What the exercise asks =
Reproduce the data that follows character for character, but omit its pictures.

Available records =
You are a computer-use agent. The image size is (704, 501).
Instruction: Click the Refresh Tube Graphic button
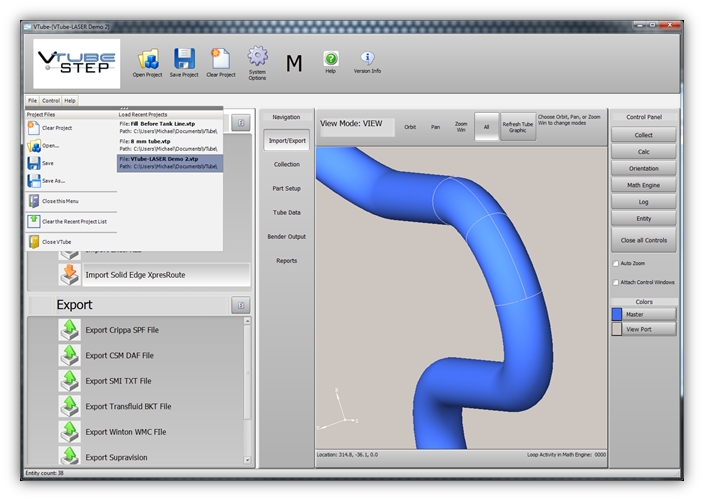517,127
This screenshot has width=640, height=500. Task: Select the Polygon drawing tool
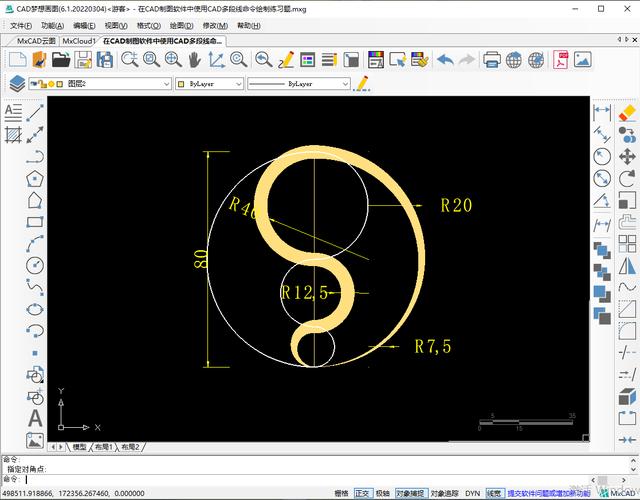(35, 178)
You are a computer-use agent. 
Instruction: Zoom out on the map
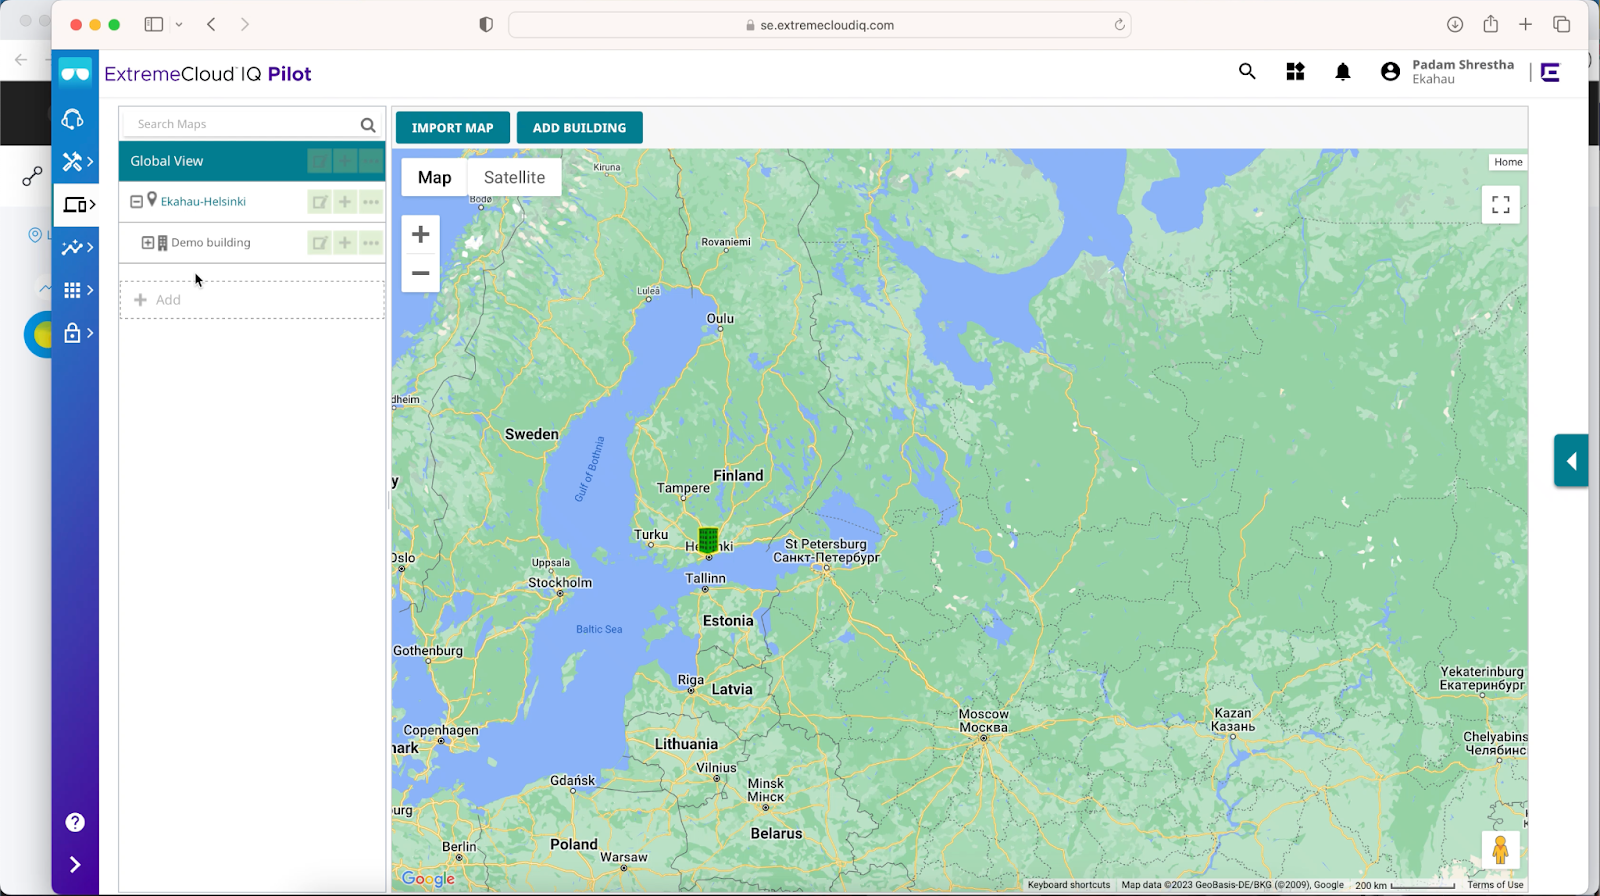click(421, 273)
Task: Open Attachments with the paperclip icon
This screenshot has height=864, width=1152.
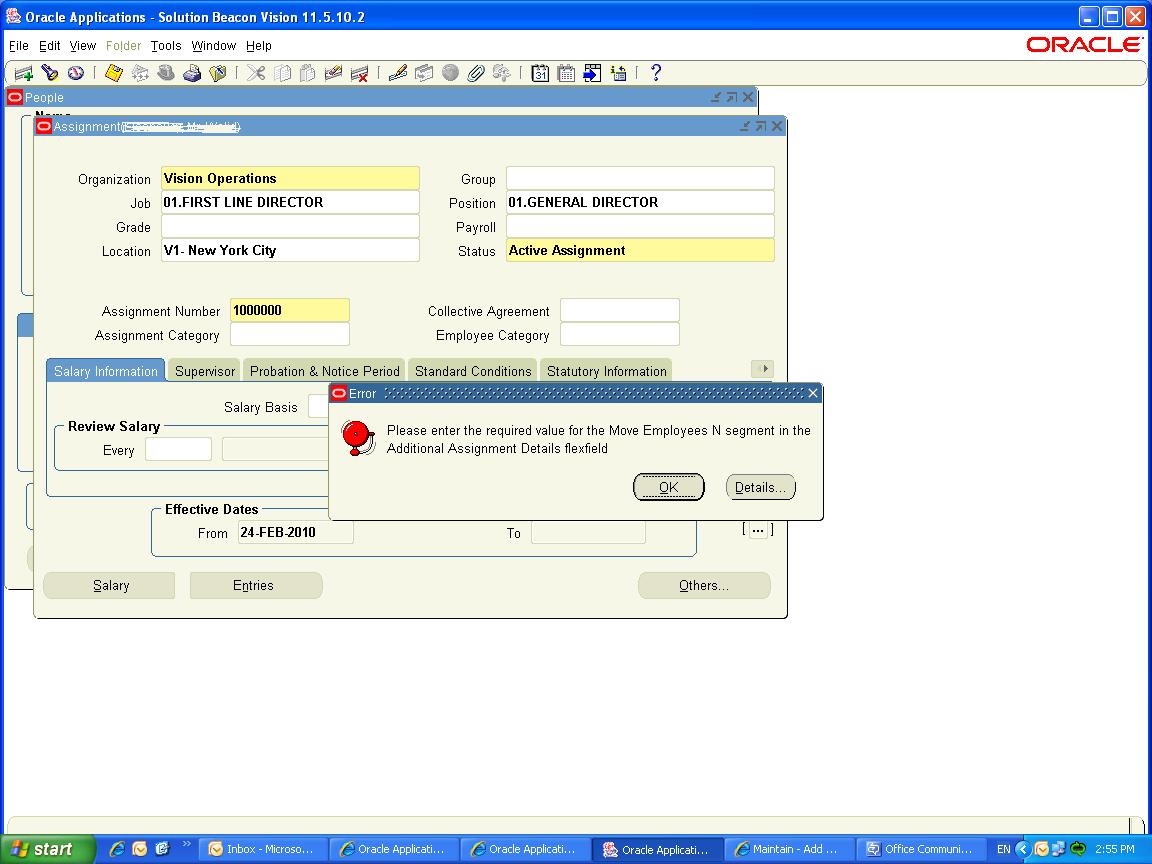Action: pos(476,73)
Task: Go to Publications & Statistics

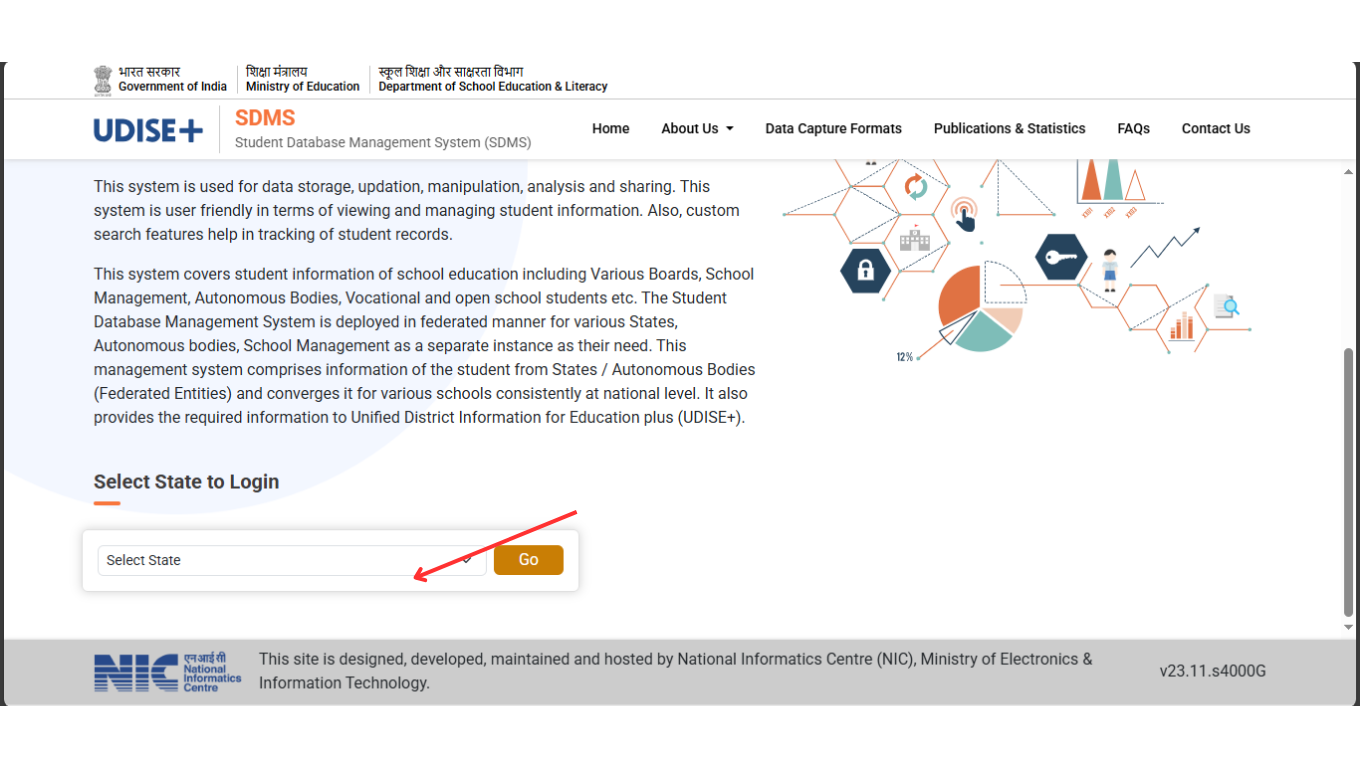Action: 1009,128
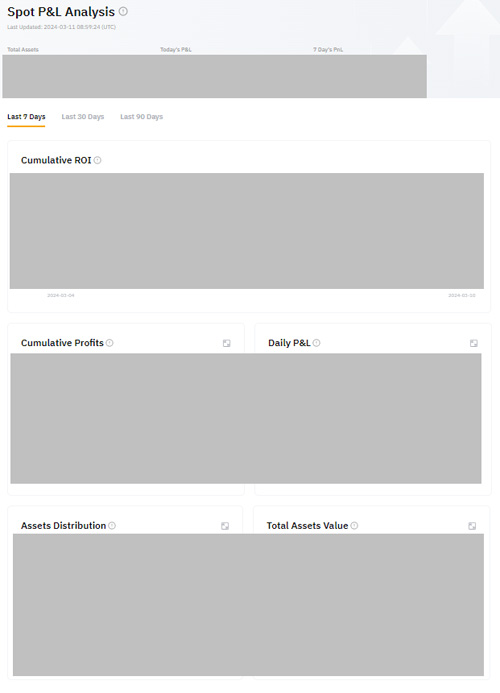Screen dimensions: 500x693
Task: Click the 7 Day's PnL label
Action: (x=328, y=50)
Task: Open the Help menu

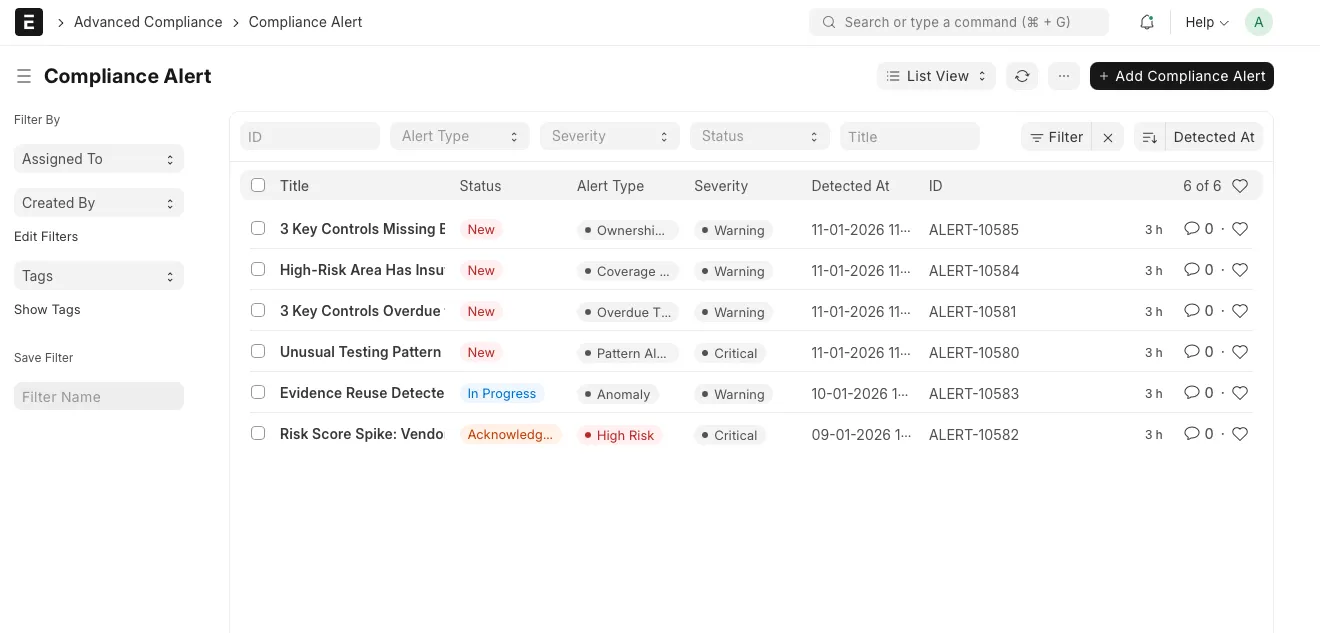Action: coord(1206,22)
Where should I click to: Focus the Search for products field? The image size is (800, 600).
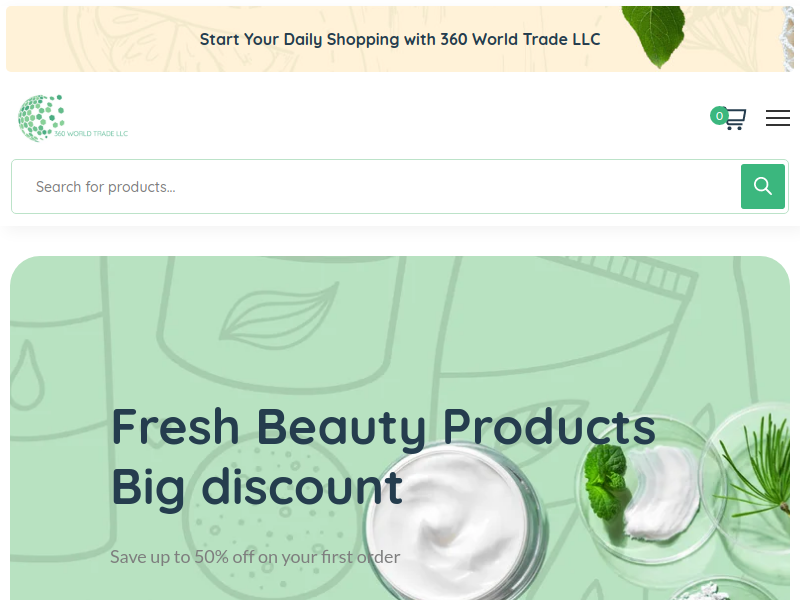(x=377, y=187)
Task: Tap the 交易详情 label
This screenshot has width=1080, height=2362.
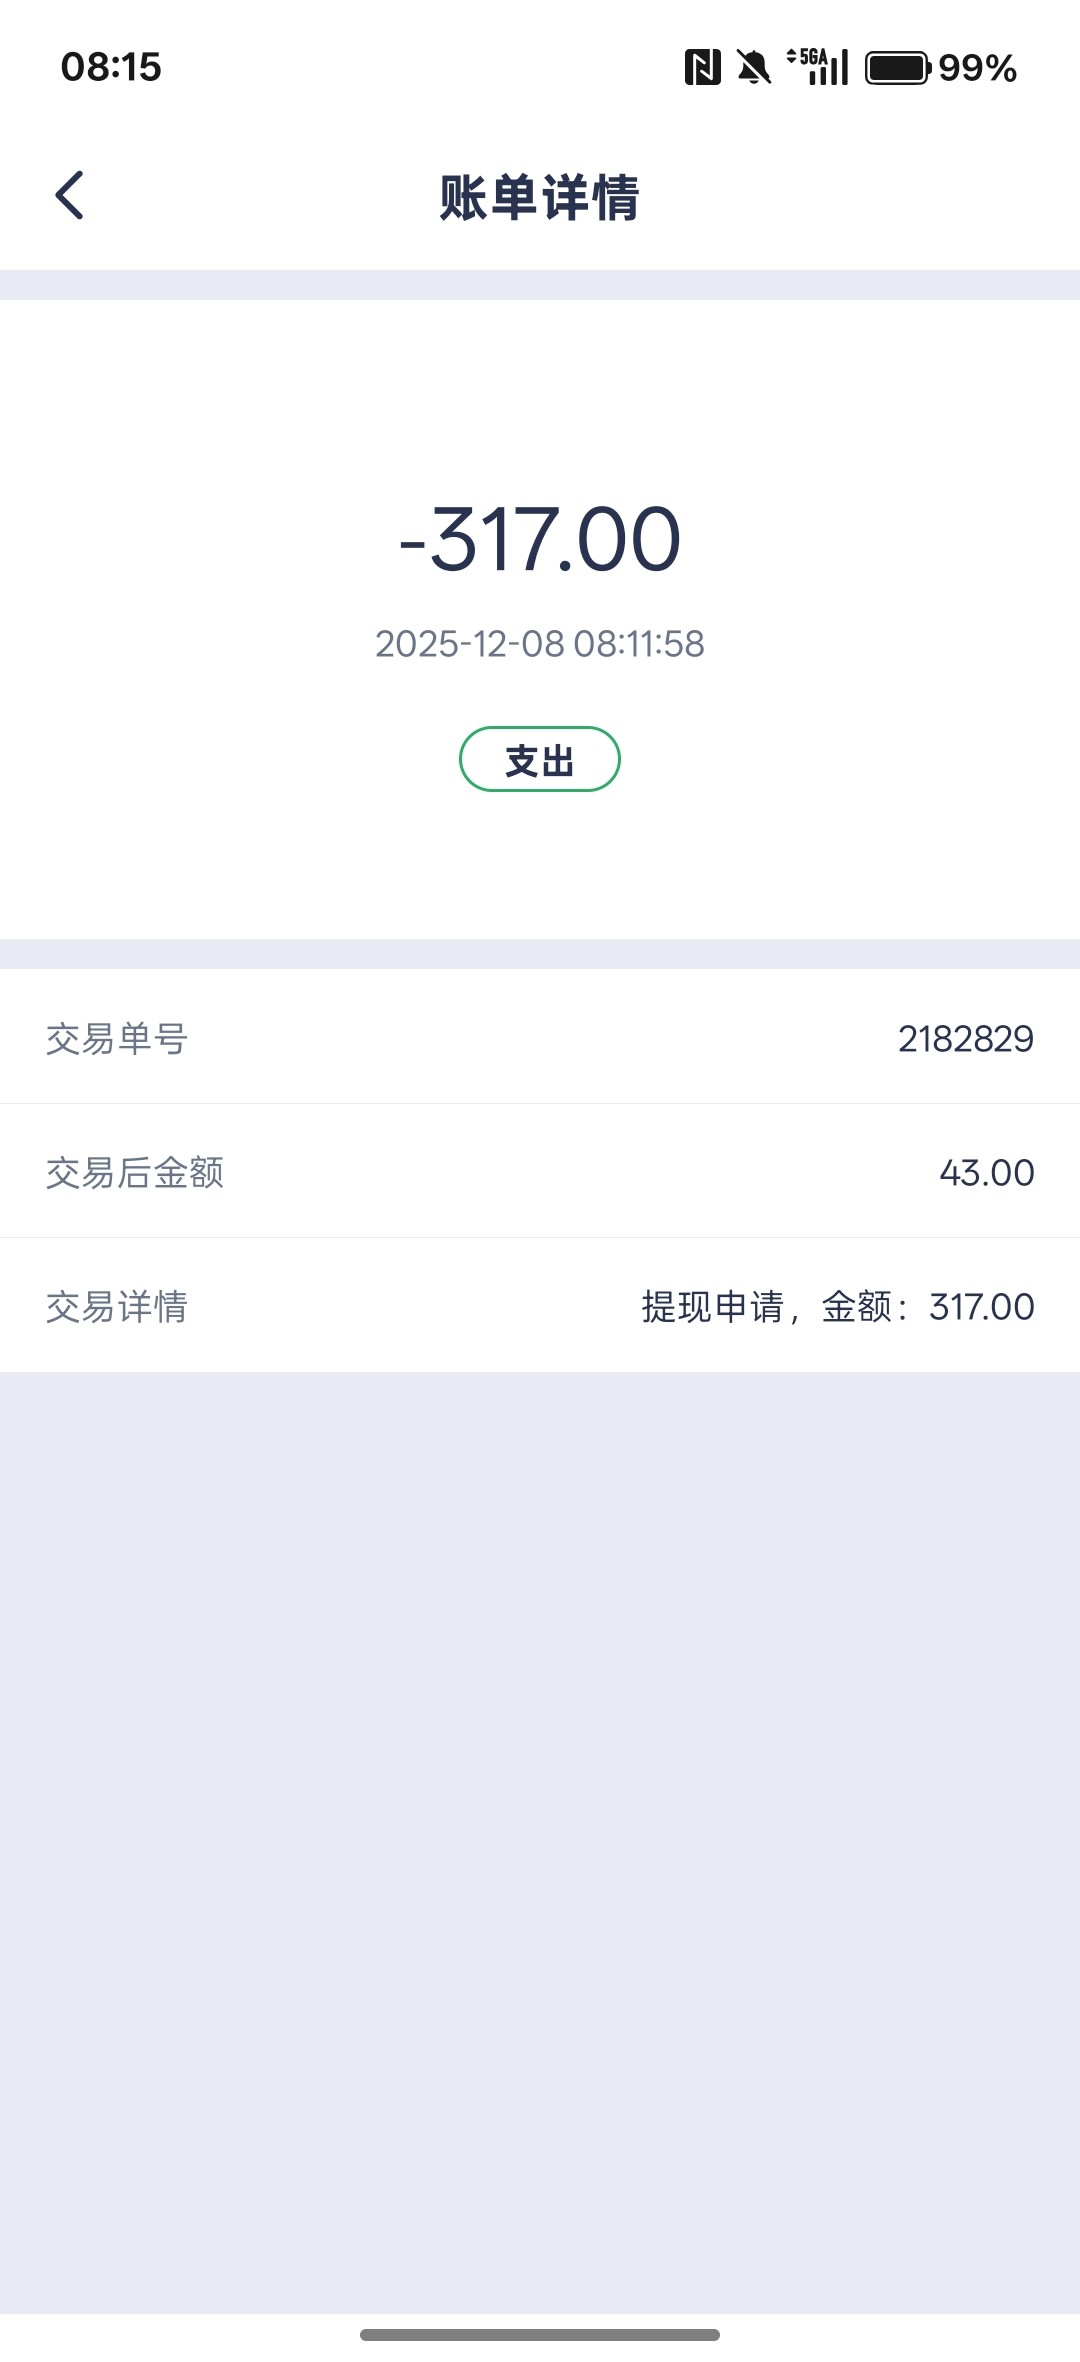Action: coord(117,1306)
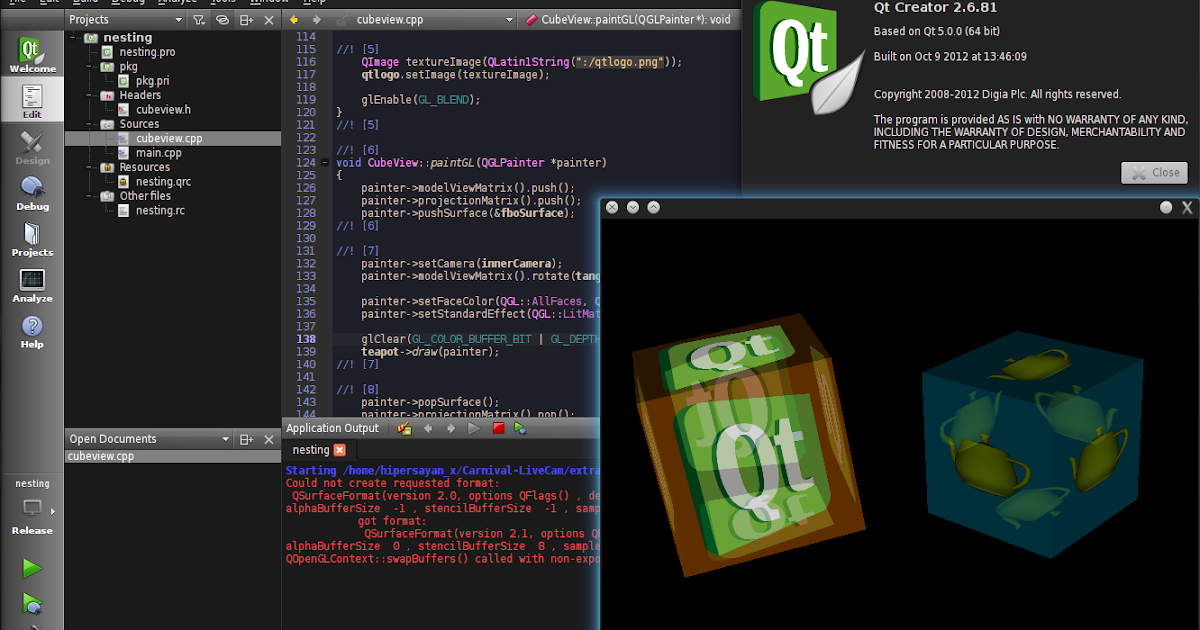Screen dimensions: 1200x630
Task: Close the Qt Creator about dialog
Action: point(1154,172)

Result of the exercise =
You are a computer-use agent. The image size is (704, 501).
Instruction: Click the Refresh Tube Graphic button
517,127
This screenshot has width=640, height=500. Task: Select the Polygon drawing tool
(35, 178)
You are a computer-use agent. 
Instruction: Zoom out on the map
click(421, 273)
Task: Open Attachments with the paperclip icon
This screenshot has height=864, width=1152.
Action: pos(476,73)
Task: Go to Publications & Statistics

Action: 1009,128
Screen dimensions: 500x693
Task: Click the 7 Day's PnL label
Action: (x=328, y=50)
Task: Open the Help menu

Action: coord(1206,22)
Where should I click to: Focus the Search for products field? The image size is (800, 600).
(x=377, y=187)
Task: Tap the 交易详情 label
This screenshot has width=1080, height=2362.
Action: coord(117,1306)
Screen dimensions: 1200x630
Task: Close the Qt Creator about dialog
Action: point(1154,172)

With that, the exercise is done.